Data to process >>

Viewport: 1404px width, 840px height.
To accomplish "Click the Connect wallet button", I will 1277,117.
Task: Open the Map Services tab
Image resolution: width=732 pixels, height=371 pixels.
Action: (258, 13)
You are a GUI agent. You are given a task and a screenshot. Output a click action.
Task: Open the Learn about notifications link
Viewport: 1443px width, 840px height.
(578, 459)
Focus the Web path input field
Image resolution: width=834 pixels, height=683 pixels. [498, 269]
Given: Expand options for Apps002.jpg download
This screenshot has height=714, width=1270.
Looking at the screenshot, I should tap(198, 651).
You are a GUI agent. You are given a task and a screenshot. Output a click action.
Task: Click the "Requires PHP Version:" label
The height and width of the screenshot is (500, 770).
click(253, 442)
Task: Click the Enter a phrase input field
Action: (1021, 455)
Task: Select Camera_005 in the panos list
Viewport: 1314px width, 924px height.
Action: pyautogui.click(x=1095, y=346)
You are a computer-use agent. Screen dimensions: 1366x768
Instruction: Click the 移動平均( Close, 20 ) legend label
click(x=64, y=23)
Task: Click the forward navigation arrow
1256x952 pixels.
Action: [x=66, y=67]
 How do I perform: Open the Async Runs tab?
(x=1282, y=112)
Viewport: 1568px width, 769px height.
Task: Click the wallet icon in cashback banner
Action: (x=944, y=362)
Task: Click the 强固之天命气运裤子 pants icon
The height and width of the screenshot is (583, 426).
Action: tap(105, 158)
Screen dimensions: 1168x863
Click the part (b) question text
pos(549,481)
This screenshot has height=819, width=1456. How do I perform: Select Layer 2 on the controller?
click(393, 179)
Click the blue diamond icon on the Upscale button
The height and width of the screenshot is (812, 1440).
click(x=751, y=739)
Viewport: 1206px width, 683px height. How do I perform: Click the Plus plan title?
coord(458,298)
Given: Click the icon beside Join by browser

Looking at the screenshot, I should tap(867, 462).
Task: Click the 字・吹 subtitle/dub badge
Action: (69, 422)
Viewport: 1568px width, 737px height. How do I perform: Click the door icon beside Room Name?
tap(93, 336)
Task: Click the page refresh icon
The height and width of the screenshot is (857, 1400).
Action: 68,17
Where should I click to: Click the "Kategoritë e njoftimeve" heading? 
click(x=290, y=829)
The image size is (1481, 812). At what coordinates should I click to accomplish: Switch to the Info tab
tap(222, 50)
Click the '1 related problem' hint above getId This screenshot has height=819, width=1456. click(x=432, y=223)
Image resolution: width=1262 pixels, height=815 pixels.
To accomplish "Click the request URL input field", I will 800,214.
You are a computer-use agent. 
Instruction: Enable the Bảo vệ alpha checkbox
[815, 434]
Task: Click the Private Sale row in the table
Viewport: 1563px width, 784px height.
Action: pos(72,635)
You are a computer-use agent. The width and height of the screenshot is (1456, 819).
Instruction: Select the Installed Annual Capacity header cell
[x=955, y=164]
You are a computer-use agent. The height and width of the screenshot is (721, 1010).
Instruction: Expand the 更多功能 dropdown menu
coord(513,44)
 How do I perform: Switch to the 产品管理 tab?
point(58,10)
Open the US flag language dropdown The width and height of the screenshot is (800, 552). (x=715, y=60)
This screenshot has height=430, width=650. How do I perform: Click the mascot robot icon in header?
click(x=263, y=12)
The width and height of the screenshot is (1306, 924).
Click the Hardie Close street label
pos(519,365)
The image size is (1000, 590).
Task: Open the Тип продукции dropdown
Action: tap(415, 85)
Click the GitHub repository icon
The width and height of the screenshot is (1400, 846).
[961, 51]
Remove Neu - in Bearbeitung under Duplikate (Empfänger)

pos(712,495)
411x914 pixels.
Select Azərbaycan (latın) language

Directive >> Reproduce all of the lines above without changing anything.

Answer to the task >>
Viewport: 1404px width, 840px height.
To accomplish "Click the Connect wallet button", I will 1277,117.
Task: Open the Map Services tab
Image resolution: width=732 pixels, height=371 pixels.
Action: (258, 13)
You are a GUI agent. You are given a task and a screenshot. Output a click action.
Task: Open the Learn about notifications link
Viewport: 1443px width, 840px height.
(578, 459)
Focus the Web path input field
Image resolution: width=834 pixels, height=683 pixels. [498, 269]
Given: Expand options for Apps002.jpg download
This screenshot has height=714, width=1270.
Looking at the screenshot, I should tap(198, 651).
You are a GUI agent. You are given a task and a screenshot. Output a click action.
Task: Click the "Requires PHP Version:" label
The height and width of the screenshot is (500, 770).
click(253, 442)
Task: Click the Enter a phrase input field
Action: (1021, 455)
Task: Select Camera_005 in the panos list
Viewport: 1314px width, 924px height.
Action: pyautogui.click(x=1095, y=346)
You are a computer-use agent. Screen dimensions: 1366x768
Instruction: Click the 移動平均( Close, 20 ) legend label
click(x=64, y=23)
Task: Click the forward navigation arrow
1256x952 pixels.
Action: [x=66, y=67]
 How do I perform: Open the Async Runs tab?
(x=1282, y=112)
Viewport: 1568px width, 769px height.
Task: Click the wallet icon in cashback banner
Action: (x=944, y=362)
Task: Click the 强固之天命气运裤子 pants icon
The height and width of the screenshot is (583, 426).
Action: tap(105, 158)
Screen dimensions: 1168x863
Click the part (b) question text
pos(549,481)
This screenshot has height=819, width=1456. How do I perform: Select Layer 2 on the controller?
click(393, 179)
Click the blue diamond icon on the Upscale button
The height and width of the screenshot is (812, 1440).
click(x=751, y=739)
Viewport: 1206px width, 683px height. How do I perform: Click the Plus plan title?
coord(458,298)
Given: Click the icon beside Join by browser

Looking at the screenshot, I should tap(867, 462).
Task: Click the 字・吹 subtitle/dub badge
Action: (69, 422)
Viewport: 1568px width, 737px height. How do I perform: Click the door icon beside Room Name?
tap(93, 336)
Task: Click the page refresh icon
The height and width of the screenshot is (857, 1400).
Action: 68,17
Where should I click to: Click the "Kategoritë e njoftimeve" heading? 
click(x=290, y=829)
The image size is (1481, 812). At what coordinates should I click to accomplish: Switch to the Info tab
tap(222, 50)
Click the '1 related problem' hint above getId This screenshot has height=819, width=1456. click(x=432, y=223)
Image resolution: width=1262 pixels, height=815 pixels.
To accomplish "Click the request URL input field", I will 800,214.
You are a computer-use agent. 
Instruction: Enable the Bảo vệ alpha checkbox
[815, 434]
Task: Click the Private Sale row in the table
Viewport: 1563px width, 784px height.
Action: pos(72,635)
You are a computer-use agent. The width and height of the screenshot is (1456, 819).
Instruction: Select the Installed Annual Capacity header cell
[x=955, y=164]
You are a computer-use agent. The height and width of the screenshot is (721, 1010).
Instruction: Expand the 更多功能 dropdown menu
coord(513,44)
 How do I perform: Switch to the 产品管理 tab?
point(58,10)
Open the US flag language dropdown The width and height of the screenshot is (800, 552). (x=715, y=60)
This screenshot has height=430, width=650. How do I perform: Click the mascot robot icon in header?
click(x=263, y=12)
The width and height of the screenshot is (1306, 924).
Click the Hardie Close street label
pos(519,365)
The image size is (1000, 590).
Task: Open the Тип продукции dropdown
Action: tap(415, 85)
Click the GitHub repository icon
The width and height of the screenshot is (1400, 846).
[961, 51]
Remove Neu - in Bearbeitung under Duplikate (Empfänger)

pos(712,495)
411x914 pixels.
Select Azərbaycan (latın) language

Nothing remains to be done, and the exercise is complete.